Il termine flextime indica un sistema d’orario che permette al lavoratore di variare i propri tempi di entrata ed uscita dal lavoro svolgendo però un numero standard di ore in un periodo dato.
Questo modello di gestione dell’orario o time management, già in uso nell’America negli anni ’30 al fine di combattere i ritardi e le assenze dal lavoro, viene riproposto sull’onda della flessibilità occupazionale. Tale sistema di contabilizzazione personale del tempo di lavoro permette una sorta di ristrutturazione dell’orario in rapporto anche alle esigenze lavorative o familiari. Il lavoratore può così variare, entro fasce orarie prestabilite, la collocazione temporale della prestazione nell’arco della singola unità di tempo. Margini di flessibilità possono essere introdotti anche negli orari di entrata e uscita, ovvero a uno spostamento dell’orario di inizio della prestazione corrisponde un correlativo slittamento dell’orario di cessazione. Naturalmente, quanto più la banda (flexband) è ampia tanto minori saranno le ore centrali di lavoro (core time) in cui tutti i lavoratori, ad esempio di un ufficio, sono presenti.
Secondo Fraccaroli e Sarchielli (2002) il tempo flessibile, in ottica di time management, appare assai apprezzato dai lavoratori e sembra avere effetti positivi sugli atteggiamenti verso il lavoro, sui giudizi sulla propria organizzazione e sulle stesse condotte lavorative.
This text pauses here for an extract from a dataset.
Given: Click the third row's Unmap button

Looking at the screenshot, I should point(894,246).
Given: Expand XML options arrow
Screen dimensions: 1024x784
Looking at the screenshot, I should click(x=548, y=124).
Infatti, già Golembiewsky e Proehl (1978) avevano osservato che questa semplice modifica dello schema orario era particolarmente coerente con i bisogni personali e familiari dei lavoratori (soprattutto per le donne), produceva sensibili miglioramenti del clima sociale e organizzativo, rafforzava i sentimenti di poter padroneggiare meglio la situazione lavorativa e di poterla combinare con le richieste familiari, agiva sulla riduzione delle percezioni di sovraccarico e di stress. Risultati incerti riguardano, invece, la produttività e la soddisfazione lavorativa in senso stretto (i dati empirici non segnalano nette differenze tra lavoratori ad orario standard e orario flessibile), mentre si sono osservate riduzioni sensibili dei tassi di assenteismo, dei ritardi nell’ingresso al lavoro, del turn-over. La formula del flextime, già in uso in particolari categorie di lavoratori come lavoratori agricoli o dai lavoratori autonomi, inizia ad essere particolarmente utilizzata in ambito impiegatizio, nel terziario e in molti tipi di servizi pubblici. Ciò avviene come conseguenza delle fluttuazioni del mercato che comportano esigenze di variazione e di flessibilità nell’uso degli orari.
Come ogni modello di gestione del tempo di lavoro anche il flextime ha le sue criticità.
Armgstronig-Stassen (1998) fa notare come la cattiva gestione personale del flextime può determinare situazioni di tensioni o di vero e proprio conflitto intragruppo e integruppi. Ad esempio ciò può avvenire quando l’orario di ingresso è eccessivamente anticipato (vado al lavoro quando non c’è nessuno o non c’è niente da fare. In secondo luogo, può danneggiare chi lavora in team, spalmando la presenza dei lavoratori lungo l’arco della giornata e rendendo complicate le interazioni tra i membri di uno stesso gruppo di lavoro. Inoltre la gestione del flextime può prestarsi a stimolare situazioni di free-riding (una persona che sfrutta furbescamente, a proprio vantaggio, la flessibilità dei tempi di entrata e uscita confidando nella “copertura” di fatto da parte del gruppo di lavoro).
In Italia il flextime è regolato dai singoli CCNL (ad esempio: il CCNL integrativo del 14/9/2000 art. 38 bis introduce il concetto di “Banca Ore”).